ERMETE TESSORE SDB, "NOI SPERAVAMO CHE FOSSE LUI A LIBERARCI..."

30 aprile 2017 | 3a Domenica di Pasqua - A | Omelia
NOI SPERAVAMO CHE FOSSE LUI A LIBERARCI...
L'odierno brano dell'evangelista Luca è denso di significati quanto mai attuali. Descrive un fatto
piuttosto banale. Due discepoli di Gesù, che hanno abbandonato tutto e tutti per seguirLo, se ne ritornano a casa con le pive nel sacco, scornati nelle aspettative e delusi dalla vita.
Sotto il sole battente sul sentiero che collega Gerusalemme ad Emmaus, discutono, danno sfogo alle loro frustrazioni con il cuore che trabocca tristezza. Avevano puntato tutte le loro speranze su Gesù. Tutto era svanito nel nulla, annientato, lasciando spazio solo ad un devastante senso di frustrazione. Il loro non è un andare, ma un fuggire pieno di paura.
La morte di Cristo a cui, da lontano e ben mimetizzati, avevano assistito, li ha terrorizzati per la crudeltà disumana dispiegata. Gli apostoli, che avrebbero dovuto essere il loro sostegno, sono apparsi ai loro occhi dei deboli terrorizzati. Non se la sentono di rimanere in Gerusalemme. I sicuri sberleffi dei loro compaesani sono più facilmente gestibili degli oscuri pericoli della capitale. Con il cuore in tempesta, tipico di tutti coloro che hanno provato una cocente delusione, riprendono l'amaro cammino del ritorno.
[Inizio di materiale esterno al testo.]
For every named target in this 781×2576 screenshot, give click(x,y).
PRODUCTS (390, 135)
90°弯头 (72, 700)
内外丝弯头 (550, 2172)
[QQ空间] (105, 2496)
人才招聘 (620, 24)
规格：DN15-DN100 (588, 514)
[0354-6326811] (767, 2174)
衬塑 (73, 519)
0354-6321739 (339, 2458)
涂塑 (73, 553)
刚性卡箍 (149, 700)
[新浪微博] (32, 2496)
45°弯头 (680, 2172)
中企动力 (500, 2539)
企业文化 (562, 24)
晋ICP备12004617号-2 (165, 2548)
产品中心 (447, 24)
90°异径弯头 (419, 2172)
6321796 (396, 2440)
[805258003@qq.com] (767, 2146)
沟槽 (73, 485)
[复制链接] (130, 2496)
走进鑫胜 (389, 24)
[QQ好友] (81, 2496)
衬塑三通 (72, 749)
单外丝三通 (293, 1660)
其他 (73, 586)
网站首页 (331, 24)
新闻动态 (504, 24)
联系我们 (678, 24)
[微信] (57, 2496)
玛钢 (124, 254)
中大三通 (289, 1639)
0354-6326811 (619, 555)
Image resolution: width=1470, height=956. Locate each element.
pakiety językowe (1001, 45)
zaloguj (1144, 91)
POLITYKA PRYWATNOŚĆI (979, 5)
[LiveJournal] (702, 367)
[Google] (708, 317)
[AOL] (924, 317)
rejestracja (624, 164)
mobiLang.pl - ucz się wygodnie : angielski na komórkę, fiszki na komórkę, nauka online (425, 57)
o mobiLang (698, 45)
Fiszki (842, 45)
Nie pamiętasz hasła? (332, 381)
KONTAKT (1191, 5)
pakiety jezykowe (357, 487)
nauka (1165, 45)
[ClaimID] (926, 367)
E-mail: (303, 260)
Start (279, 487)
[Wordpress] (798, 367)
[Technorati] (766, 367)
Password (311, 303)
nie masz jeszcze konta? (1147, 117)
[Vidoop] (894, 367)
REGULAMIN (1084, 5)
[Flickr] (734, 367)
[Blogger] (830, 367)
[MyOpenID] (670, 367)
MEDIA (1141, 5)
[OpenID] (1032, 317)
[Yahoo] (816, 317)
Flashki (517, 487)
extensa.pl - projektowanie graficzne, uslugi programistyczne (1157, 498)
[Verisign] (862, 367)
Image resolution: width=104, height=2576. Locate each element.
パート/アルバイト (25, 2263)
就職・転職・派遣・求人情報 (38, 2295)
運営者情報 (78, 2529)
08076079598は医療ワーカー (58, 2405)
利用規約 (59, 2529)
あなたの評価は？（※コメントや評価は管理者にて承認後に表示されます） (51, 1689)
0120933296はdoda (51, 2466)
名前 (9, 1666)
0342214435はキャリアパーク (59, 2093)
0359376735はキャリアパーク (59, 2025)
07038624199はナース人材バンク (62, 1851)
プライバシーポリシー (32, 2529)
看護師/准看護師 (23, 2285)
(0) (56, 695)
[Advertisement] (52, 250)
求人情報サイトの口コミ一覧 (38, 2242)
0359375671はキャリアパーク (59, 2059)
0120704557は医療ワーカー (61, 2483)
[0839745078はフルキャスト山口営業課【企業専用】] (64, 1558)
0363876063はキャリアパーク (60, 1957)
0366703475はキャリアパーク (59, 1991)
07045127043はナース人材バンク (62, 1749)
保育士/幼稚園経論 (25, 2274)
Il retrogusto che provano ha il ripugnante sapore del venerdì santo. Il paesaggio semidesertico che li accompagna accentua ulteriormente lo scoramento. Il loro passo accelerato dalla paura li porta a raggiungere un altro anonimo viandante che pazientemente si sorbisce le lamentele dei due. Li ascolta con attenzione, si dimostra ben disposto nei loro riguardi. Andando si crea un feeling che dà vita ad un conversare sereno ma franco. Lo sconosciuto non si lascia commuovere davanti ai loro piagnistei ma li fulmina con uno "stolti e duri di cuore a credere".
La cosa li coinvolge tanto da spingerli ad insistere perché lo sconosciuto si fermi con loro "perché si fa sera e il giorno già volge al declino". Gesù si ferma. Per loro è la fine delle loro paturnie. Non fa prediche, ma ripete gesti noti. Sono gesti gravidi di vita e di speranza che non lasciano spazio alla rassegnazione piagnucolosa.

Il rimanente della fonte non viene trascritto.